"These speech developments build on decades of research, and achieving speech recognition comparable to that of humans is a complex task. At IBM, we are dedicated to creating the technology that will one day match the complexity of how the human ear, voice and brain interact", stated Michael Karasick, IBM Vice President, Cognitive Computing. "This progress will have important implications for how man and machine collaborate in the future, making the interactions more natural and productive. We believe it is only a matter of time before we achieve parity on speech recognition with humans."
The success of speech recognition technology is measured against human parity, an error rate on par with that of two humans speaking. Previously, human parity was considered a 5.9 percent word error rate; IBM partnered with Appen, a speech and technology service provider, to reassess the industry benchmark and determined that human parity is lower than what anyone has yet achieved: 5.1 percent.
In the face of other industry claims, this research, in partnership with Appen, shows finding a standard measurement for human parity across the industry is more complex than it seems. As IBM continues to develop and improve upon this technology, its researchers will remain accountable to the highest standards of accuracy when measuring for it for the findings to be truly valuable.
"In spite of impressive advances in recent years, reaching human-level performance in AI tasks such as speech recognition or object recognition remains a scientific challenge. Indeed, standard benchmarks do not always reveal the variations and complexities of real data", stated Yoshua Bengio, leader of University of Montreal's Institute for Learning Algorithms. "IBM continues to make significant strides in advancing speech recognition by applying neural networks and deep learning into acoustic and language models."
"The ability to recognize speech as well as humans do is a continuing challenge, since human speech, especially during spontaneous conversation, is extremely complex", stated Julia Hirschberg, a professor and Chair at the Department of Computer Science at Columbia University. "IBM's recent achievements in speech recognition are quite impressive, as is IBM's dedication to better understand how we measure the success speech technology and industry benchmarks."

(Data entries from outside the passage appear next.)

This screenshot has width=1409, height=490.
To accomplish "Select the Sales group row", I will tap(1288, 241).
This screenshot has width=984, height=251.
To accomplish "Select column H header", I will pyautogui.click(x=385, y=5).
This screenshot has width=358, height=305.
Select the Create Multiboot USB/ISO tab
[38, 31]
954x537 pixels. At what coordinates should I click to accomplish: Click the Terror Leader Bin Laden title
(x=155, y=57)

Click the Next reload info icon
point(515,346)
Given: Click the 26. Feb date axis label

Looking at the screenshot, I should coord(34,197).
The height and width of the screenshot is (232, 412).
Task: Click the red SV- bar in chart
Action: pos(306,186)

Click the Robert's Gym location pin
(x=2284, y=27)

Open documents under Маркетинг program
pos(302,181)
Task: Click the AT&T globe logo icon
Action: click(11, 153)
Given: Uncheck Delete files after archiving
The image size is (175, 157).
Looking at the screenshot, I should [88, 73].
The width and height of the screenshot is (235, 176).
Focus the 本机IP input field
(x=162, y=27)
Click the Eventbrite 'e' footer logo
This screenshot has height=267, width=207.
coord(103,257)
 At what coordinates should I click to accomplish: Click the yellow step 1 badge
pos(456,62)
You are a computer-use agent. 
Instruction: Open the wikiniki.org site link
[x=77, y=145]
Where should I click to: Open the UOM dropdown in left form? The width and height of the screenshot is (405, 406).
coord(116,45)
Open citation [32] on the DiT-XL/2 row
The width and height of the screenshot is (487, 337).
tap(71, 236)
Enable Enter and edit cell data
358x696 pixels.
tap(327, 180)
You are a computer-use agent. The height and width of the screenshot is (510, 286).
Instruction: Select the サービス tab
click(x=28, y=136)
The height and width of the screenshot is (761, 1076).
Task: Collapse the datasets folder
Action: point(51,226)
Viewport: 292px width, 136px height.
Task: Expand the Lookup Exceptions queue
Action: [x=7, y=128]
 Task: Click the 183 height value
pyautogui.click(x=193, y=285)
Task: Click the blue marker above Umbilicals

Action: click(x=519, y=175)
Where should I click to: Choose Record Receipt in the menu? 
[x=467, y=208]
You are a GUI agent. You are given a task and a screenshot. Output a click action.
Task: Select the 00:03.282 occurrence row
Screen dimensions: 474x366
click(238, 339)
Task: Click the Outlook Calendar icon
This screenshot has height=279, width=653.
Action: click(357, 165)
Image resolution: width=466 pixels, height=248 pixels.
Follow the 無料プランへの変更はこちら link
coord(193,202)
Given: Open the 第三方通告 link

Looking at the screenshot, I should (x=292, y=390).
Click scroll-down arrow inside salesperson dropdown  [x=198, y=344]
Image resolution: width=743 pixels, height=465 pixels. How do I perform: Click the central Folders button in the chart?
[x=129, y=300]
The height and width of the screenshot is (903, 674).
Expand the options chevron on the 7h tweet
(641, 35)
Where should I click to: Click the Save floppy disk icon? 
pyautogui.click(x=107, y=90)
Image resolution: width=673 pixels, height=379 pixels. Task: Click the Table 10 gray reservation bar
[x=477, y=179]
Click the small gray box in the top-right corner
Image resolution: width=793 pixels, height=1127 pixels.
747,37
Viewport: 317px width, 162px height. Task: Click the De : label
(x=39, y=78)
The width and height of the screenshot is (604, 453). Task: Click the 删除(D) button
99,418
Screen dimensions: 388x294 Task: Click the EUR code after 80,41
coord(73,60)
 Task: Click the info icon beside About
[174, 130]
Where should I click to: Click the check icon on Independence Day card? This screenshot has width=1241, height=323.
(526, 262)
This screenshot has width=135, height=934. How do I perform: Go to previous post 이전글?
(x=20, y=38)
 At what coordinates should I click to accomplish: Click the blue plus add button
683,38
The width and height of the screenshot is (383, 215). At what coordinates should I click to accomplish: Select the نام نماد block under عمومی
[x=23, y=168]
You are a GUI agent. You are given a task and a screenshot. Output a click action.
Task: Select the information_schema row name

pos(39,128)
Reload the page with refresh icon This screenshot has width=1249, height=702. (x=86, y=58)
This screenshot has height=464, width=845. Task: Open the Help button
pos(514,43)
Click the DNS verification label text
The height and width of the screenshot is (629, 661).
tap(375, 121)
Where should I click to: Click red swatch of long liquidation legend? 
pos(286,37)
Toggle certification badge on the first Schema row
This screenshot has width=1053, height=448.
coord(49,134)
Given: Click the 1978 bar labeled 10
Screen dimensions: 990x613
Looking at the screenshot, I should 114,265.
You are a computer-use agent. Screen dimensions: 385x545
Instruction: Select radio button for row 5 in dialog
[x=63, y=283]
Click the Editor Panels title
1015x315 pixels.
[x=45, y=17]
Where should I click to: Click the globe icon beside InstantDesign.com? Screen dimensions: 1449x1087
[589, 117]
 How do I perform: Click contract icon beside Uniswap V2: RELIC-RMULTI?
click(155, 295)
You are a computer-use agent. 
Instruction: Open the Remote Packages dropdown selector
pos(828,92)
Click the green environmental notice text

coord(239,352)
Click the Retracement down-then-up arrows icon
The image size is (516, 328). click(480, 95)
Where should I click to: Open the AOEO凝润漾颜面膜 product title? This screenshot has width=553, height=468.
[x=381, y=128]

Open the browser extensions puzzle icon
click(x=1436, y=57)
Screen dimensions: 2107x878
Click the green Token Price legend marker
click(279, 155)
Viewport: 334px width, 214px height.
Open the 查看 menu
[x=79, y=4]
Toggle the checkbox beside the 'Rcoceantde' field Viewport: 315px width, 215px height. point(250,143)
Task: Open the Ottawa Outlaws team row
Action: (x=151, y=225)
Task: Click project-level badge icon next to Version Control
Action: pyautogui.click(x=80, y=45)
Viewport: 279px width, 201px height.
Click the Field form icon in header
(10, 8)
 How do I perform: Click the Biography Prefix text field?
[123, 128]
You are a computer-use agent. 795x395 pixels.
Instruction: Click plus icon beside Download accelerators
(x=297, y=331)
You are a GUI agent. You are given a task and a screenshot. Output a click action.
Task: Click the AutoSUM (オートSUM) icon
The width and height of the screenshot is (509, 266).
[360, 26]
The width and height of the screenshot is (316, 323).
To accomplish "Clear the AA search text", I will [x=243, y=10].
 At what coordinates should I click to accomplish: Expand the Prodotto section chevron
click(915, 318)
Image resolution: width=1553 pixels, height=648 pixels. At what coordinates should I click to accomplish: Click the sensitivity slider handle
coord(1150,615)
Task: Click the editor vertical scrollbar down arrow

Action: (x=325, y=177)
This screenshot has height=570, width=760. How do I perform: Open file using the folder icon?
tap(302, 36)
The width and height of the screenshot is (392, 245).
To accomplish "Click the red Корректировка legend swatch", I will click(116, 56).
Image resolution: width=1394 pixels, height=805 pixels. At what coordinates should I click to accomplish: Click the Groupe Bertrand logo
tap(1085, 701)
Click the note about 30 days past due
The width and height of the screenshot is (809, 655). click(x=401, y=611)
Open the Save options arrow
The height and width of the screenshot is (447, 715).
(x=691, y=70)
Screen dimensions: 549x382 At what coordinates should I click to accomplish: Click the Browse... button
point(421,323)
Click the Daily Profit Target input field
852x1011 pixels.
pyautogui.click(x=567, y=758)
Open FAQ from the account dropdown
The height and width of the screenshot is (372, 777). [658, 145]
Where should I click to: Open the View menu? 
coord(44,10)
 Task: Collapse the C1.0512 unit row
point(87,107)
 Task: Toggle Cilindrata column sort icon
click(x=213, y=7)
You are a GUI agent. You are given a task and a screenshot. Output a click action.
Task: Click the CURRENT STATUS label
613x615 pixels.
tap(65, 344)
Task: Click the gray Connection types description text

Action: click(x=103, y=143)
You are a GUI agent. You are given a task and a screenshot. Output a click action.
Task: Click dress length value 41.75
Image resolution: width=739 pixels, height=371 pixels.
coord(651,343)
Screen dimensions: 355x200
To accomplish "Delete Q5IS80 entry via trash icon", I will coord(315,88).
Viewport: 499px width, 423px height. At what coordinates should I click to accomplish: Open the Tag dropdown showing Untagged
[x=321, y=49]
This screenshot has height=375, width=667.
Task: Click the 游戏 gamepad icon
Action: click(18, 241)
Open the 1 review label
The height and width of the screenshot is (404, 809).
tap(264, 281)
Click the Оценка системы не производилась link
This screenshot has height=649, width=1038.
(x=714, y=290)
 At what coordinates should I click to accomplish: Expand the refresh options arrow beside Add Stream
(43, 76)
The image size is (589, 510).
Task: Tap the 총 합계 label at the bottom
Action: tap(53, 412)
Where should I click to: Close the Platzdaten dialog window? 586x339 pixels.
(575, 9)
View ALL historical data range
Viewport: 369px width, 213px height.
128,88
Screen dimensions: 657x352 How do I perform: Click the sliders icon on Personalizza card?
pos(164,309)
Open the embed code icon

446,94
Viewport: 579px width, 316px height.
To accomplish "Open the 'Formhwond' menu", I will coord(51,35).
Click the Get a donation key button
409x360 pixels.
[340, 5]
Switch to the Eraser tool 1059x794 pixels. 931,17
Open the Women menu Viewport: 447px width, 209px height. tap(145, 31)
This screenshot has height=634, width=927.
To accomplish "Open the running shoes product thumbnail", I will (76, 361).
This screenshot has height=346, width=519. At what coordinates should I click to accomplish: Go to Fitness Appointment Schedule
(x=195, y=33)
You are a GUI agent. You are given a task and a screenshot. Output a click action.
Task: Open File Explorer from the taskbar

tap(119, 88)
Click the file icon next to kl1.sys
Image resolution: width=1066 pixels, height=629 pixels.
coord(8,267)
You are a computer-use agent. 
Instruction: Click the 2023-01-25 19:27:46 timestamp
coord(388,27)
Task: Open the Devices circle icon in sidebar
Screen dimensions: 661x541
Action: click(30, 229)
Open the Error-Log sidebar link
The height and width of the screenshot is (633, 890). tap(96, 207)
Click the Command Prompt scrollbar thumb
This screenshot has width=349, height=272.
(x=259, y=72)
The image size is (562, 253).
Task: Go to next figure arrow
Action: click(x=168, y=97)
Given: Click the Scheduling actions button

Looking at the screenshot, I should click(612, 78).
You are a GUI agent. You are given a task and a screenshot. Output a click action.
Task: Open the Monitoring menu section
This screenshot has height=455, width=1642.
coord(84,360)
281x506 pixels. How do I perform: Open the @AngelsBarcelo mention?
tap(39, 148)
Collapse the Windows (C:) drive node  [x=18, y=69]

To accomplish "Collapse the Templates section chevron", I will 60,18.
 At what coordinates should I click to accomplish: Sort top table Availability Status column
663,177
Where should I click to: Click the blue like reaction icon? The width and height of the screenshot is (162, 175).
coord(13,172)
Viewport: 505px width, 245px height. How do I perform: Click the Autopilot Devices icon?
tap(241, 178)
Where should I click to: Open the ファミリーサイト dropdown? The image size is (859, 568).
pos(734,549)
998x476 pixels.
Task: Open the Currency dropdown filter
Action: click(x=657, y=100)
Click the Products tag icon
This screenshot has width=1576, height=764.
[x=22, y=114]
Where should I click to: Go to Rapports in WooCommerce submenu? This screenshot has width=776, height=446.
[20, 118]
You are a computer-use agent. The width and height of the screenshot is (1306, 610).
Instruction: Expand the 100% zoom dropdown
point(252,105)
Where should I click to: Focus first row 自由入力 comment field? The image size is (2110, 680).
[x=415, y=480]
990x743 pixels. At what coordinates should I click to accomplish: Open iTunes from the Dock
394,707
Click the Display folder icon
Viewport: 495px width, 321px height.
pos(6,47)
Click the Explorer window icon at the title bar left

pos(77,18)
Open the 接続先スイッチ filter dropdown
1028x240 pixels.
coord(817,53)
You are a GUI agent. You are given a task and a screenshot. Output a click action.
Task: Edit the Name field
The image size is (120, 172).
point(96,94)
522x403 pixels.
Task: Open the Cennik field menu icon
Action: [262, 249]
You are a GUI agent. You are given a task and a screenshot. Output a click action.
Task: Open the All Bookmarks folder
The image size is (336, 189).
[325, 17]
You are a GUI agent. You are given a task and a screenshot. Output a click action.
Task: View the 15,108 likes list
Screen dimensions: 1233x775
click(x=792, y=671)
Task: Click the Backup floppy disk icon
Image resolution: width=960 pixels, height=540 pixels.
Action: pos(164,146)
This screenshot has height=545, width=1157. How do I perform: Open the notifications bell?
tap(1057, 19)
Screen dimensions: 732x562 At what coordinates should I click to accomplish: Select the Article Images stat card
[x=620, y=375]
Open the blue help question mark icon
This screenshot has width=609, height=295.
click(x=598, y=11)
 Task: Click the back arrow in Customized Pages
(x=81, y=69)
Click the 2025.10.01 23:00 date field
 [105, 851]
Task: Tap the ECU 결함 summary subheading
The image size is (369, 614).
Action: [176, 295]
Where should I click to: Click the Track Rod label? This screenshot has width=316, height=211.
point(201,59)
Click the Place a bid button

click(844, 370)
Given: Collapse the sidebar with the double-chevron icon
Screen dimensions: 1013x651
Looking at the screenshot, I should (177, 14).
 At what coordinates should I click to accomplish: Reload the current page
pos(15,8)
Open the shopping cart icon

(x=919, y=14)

Today's achievement builds upon IBM's recent advancements in language and speech technology, gained from IBM's decades of experience researching, developing and investing in AI technology. These research developments are critical to advancing the development and adoption of cognitive around the globe; as IBM continues to strengthen and improve upon its speech and language technology, these updates will be embedded in the cognitive capabilities it offers via the Watson Developer Cloud.